ED  |  Yes, I was shocked to learn from a member of the Austin SWAT team that they recently had a huge bust where they recovered the biggest number of survivors in Texas. It is a huge problem. Brooke is a brilliant poet and writer and storyteller. In 2015, her speech before Katy Perry performed By the Grace of God  was so moving. It opened people’s eyes to the problem and to the hope that there is a life afterwards. She provides mentors and also has leadership courses for the survivors. It fits perfectly with my goal of empowering women, particularly women who have survived domestic violence. I support Brooke and her efforts 100%.

VV  |  Speaking of storytelling, another of your favorite causes to support is film and film-makers. I know that you and John Paul were some of the original sponsors and supporters of the Austin Film Festival, which just celebrated its 25th year.
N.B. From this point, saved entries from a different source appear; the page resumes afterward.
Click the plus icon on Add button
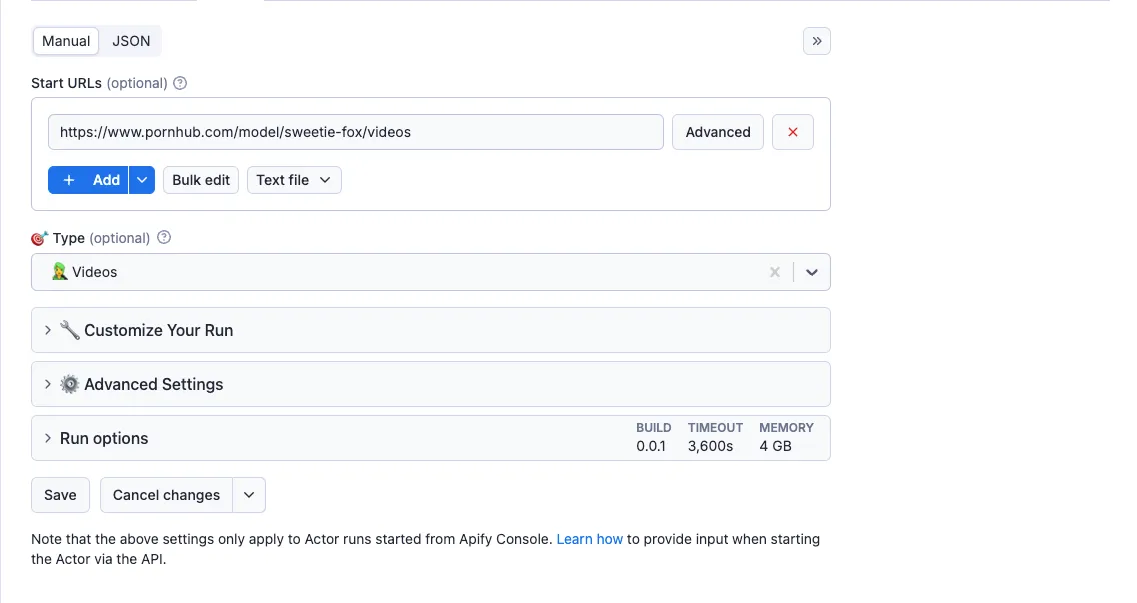Viewport: 1137px width, 603px height. 69,180
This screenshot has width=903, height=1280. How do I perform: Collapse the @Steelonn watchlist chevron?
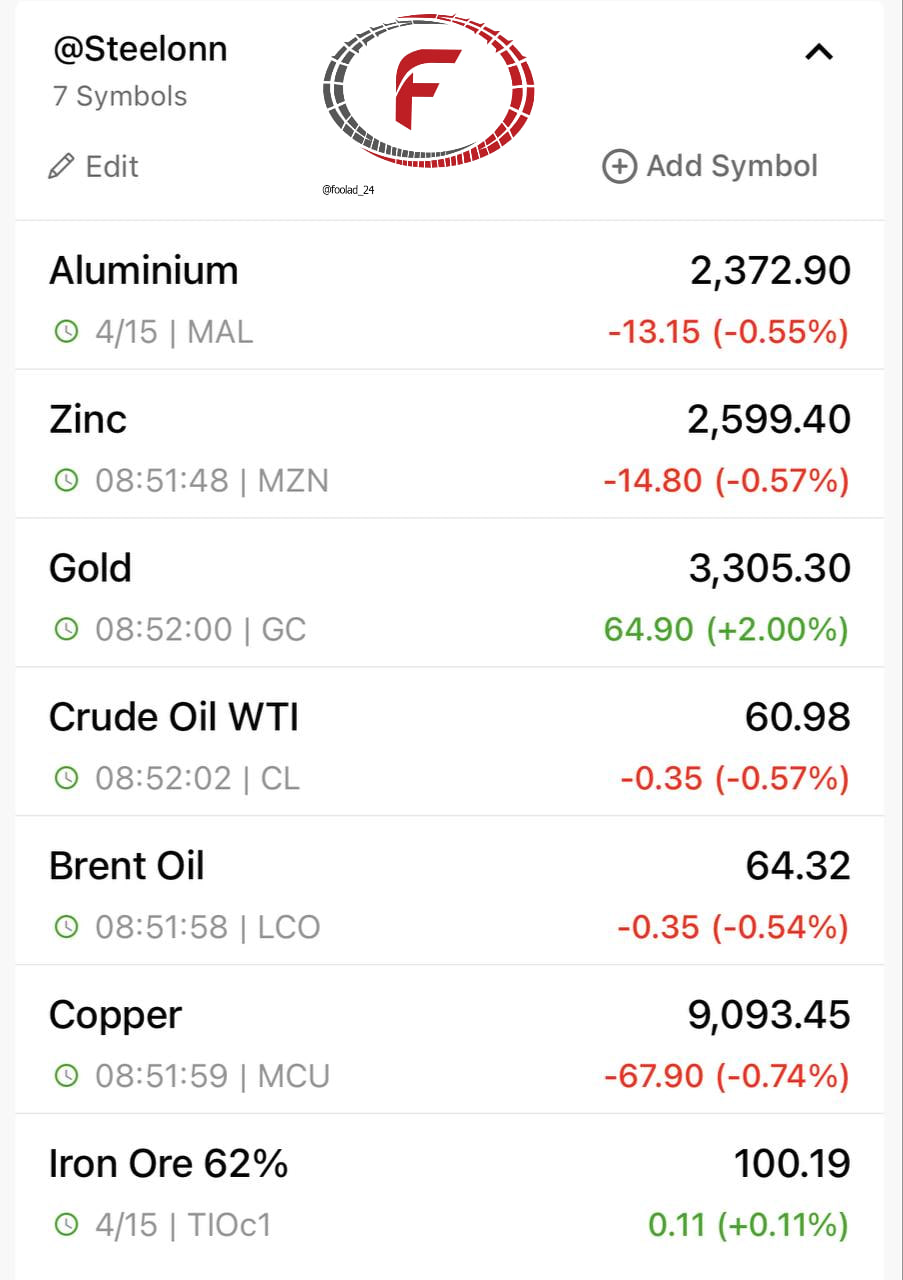pyautogui.click(x=819, y=52)

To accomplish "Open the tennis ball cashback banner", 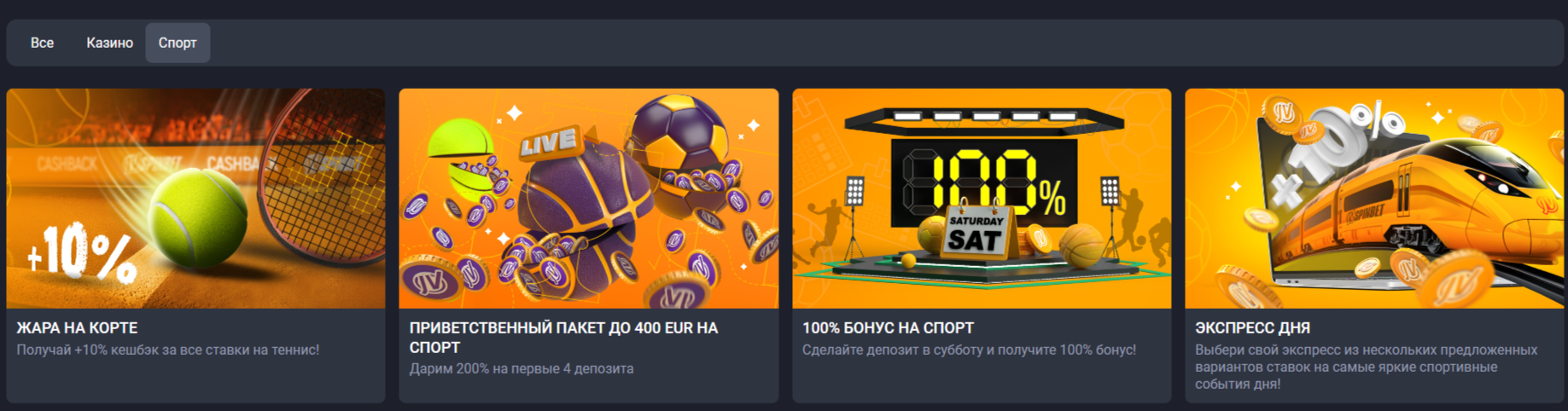I will (195, 198).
ED  |  Yes, we do support the Austin Film Festival and also the Paramount. I am also very passionate about and dedicated to Girls Impact the World Film Festival, which gives young people the chance to tell their stories. The stories they tell come from around the world. They are about serious issues and focus on solutions to the challenges and problems. The film-makers can be male or female, but the stories have to be about women. And the films are always brilliant. It was started by two young women at Harvard, and recently we have brought the festival to Austin. I am the presenting sponsor for these short three- to six-minute films. I learn so much from the films—they focus on all kinds of issues that affect women from mothering to mental health to sexual abuse to education and women’s rights. Just making the film and telling their stories is so empowering to the girls that participate. Even more than showing just problems, we like to also focus on solutions. We always encourage a follow-up to the pieces, providing resources and solutions. I am very proud to be a part of it. I believe the deadline for entries for 2019 is in January so there is still time to enter. And the festival is in April here in Austin.

VV  |  Getting back to the personal connection, is there a thread that runs through your approach to philanthropy in regard to women?
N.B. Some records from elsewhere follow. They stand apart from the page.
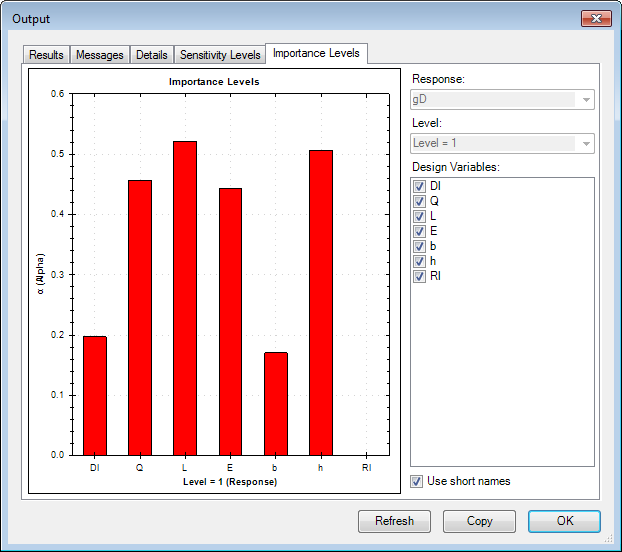622x552 pixels.
Task: Uncheck the DI design variable
Action: (420, 187)
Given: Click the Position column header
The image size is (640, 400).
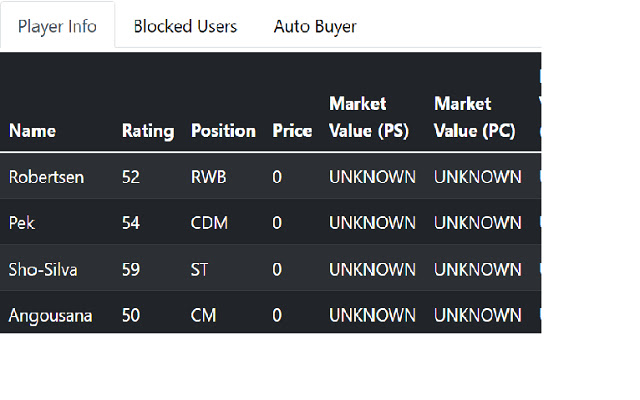Looking at the screenshot, I should (x=223, y=131).
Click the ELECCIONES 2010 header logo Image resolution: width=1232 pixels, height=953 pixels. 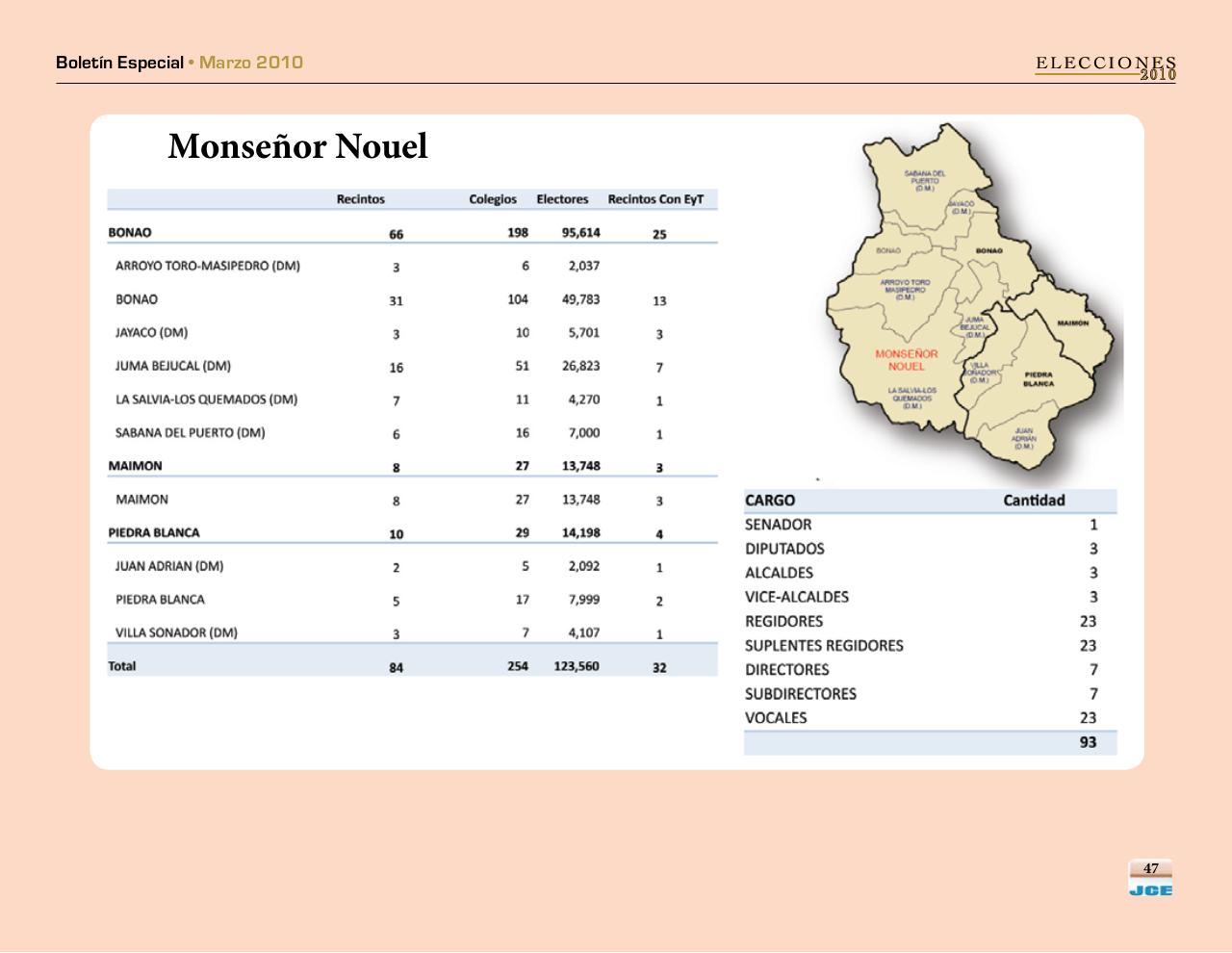(1106, 67)
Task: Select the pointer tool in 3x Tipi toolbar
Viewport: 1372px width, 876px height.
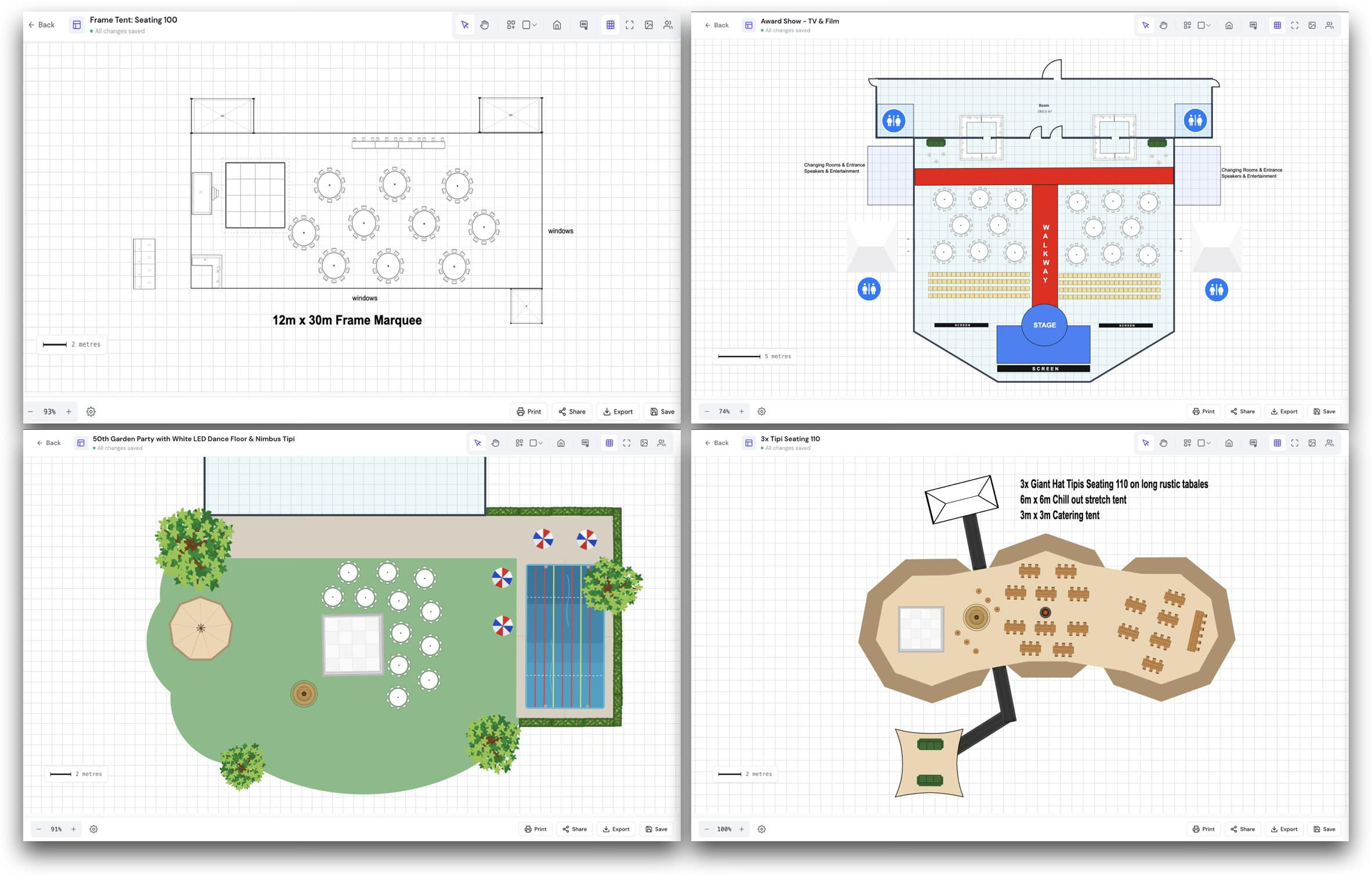Action: tap(1146, 443)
ED  |  Of course I have stories about incidents and life that have impacted me personally throughout the years. Truthfully, I believe that everyone has a story. I have been blessed to make a difference in the lives of others, and in turn it heals me. It is an outreach that comes from not only my experience but from my heart.

VV  |  What is your overall philosophy of giving and how do you see Austin as a philanthropic city? 
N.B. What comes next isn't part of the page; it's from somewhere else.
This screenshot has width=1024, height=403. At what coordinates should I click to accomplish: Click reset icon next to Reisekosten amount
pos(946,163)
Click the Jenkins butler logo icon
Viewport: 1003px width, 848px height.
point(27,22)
ED  |  I believe that the most important thing about being a philanthropist is that you get more than you give. I mean it. The side effect is the healing I feel. Sometimes if you are too shy to tell your story, you can work to help others, and it is really amazing and fulfilling—what you get out of it. I think Austin as a community is very giving—we are all about making change that is for the good of all. Recently John Paul and the Foundation was honored by Helping Hand, and I looked at the room and thought ‘all of these people care about this city, this organization and these children.’ That is when it all comes back to you. You don’t have to be a billionaire to give. Everyone has something to give. Give your time or give your talent or just give the gift of being there for someone. Everyone can make a difference.

VV  |  If you were giving advice to women about how to choose an organization or cause to support or get involved with what would your advice be?

ED  |  First it is good to have a giving nature that enables you to give. Try to give as much as you can—one thing everyone can give is kindness to one another. That said, after you make giving a way of life, be smart about the charity or organization you choose to support. Do your research. We need strong, informed women to support empowering causes, so check them out first. Whether you help a lot of people or just one, it’s exciting to be able to give to something you are really connected to. Giving as a way of life provides deep inner satisfaction.